A non-NEW reject stays inside that per-issue ship loop. Auto-ship only records a failure when the run
ends in a terminal error, such as a crash, an explicit fail, transition-cap exhaustion, or a reject
that rolls the issue back to shipper:new.
The shared per-run transition cap (MAX_TRANSITIONS = 15) prevents infinite loops, including tight
pr-reviewed <-> pr-remediate reject/resume cycles.
The reset command
Section titled “The reset command”reset only moves an issue backward to an earlier workflow stage.
- Without
--to, it presents an interactive picker of valid earlier targets. - With
--to <stage>, it resets directly to the specified earlier stage. - Valid reset targets are
new,groomed,designed,planned, andimplemented, as long as the target is behind the current stage. - Reset removes later shipper labels, closes matching open PRs, and for any closed PR whose head ref
starts with
shipper/attempts to delete that remote branch; it also removes matching local branches and local worktrees, deletes later-stage issue comments, and posts a reset notice comment after re-applying the target label. - Reset always removes
shipper:failed. - Reset preserves
shipper:priority-highandshipper:priority-low.
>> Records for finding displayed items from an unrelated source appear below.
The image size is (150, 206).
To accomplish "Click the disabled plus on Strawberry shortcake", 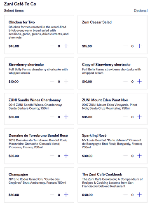I will pyautogui.click(x=66, y=82).
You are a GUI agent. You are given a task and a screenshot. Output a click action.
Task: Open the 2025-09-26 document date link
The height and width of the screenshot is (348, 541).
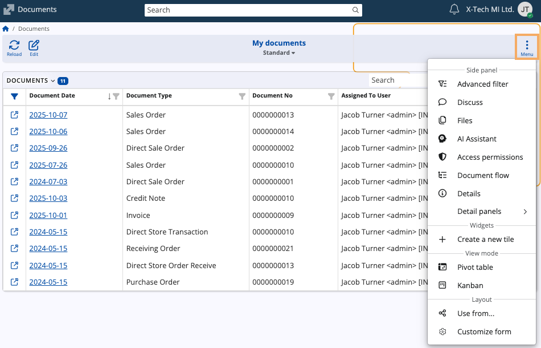click(48, 148)
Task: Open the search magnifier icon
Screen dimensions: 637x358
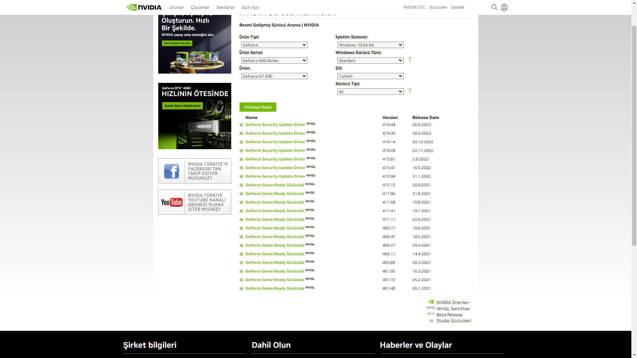Action: (494, 7)
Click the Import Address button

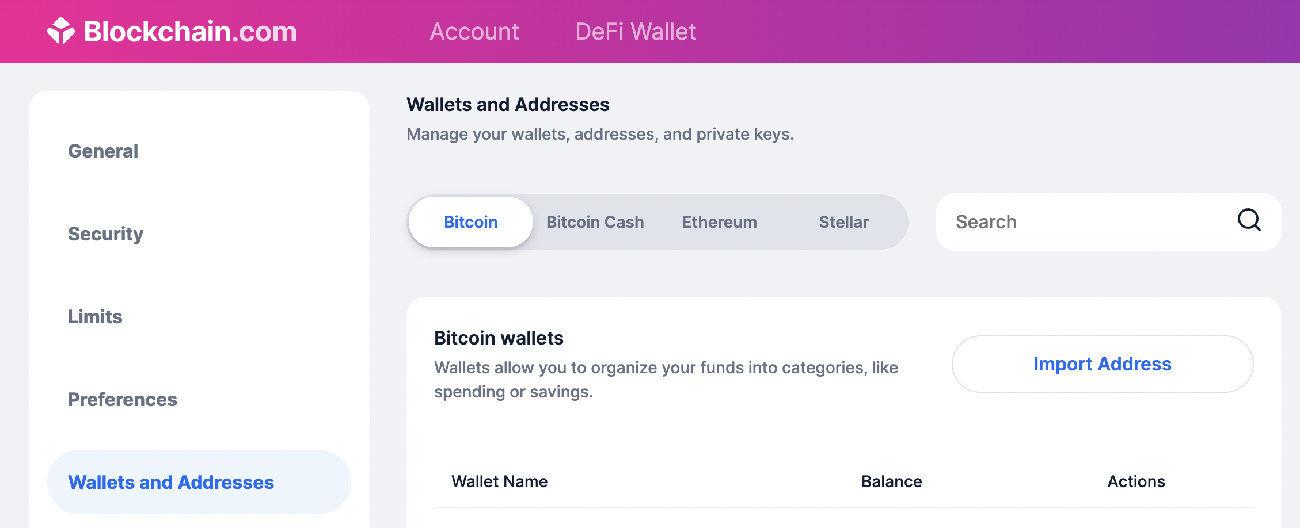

For symptom-first reset guidance, see failed issues and rollback loops.
Locking
Section titled “Locking”The shipper:locked label prevents concurrent execution on the same issue.
- Acquire: Adds the label. If it is already present and stale according to
lockTimeoutMinutes(default30minutes), Shipper clears and reacquires it. If the lock is still fresh, the command errors out. - Heartbeat: Renews the lock every
lockTimeoutMinutes / 3minutes. With the default timeout, that is every 10 minutes. - Release: Removes the label in a
finallyblock after command completion. Signal handlers (SIGINTandSIGTERM) also release the lock. - Staleness detection: Queries the issue timeline API for the most recent
labeledevent forshipper:lockedand compares its age to the configured timeout.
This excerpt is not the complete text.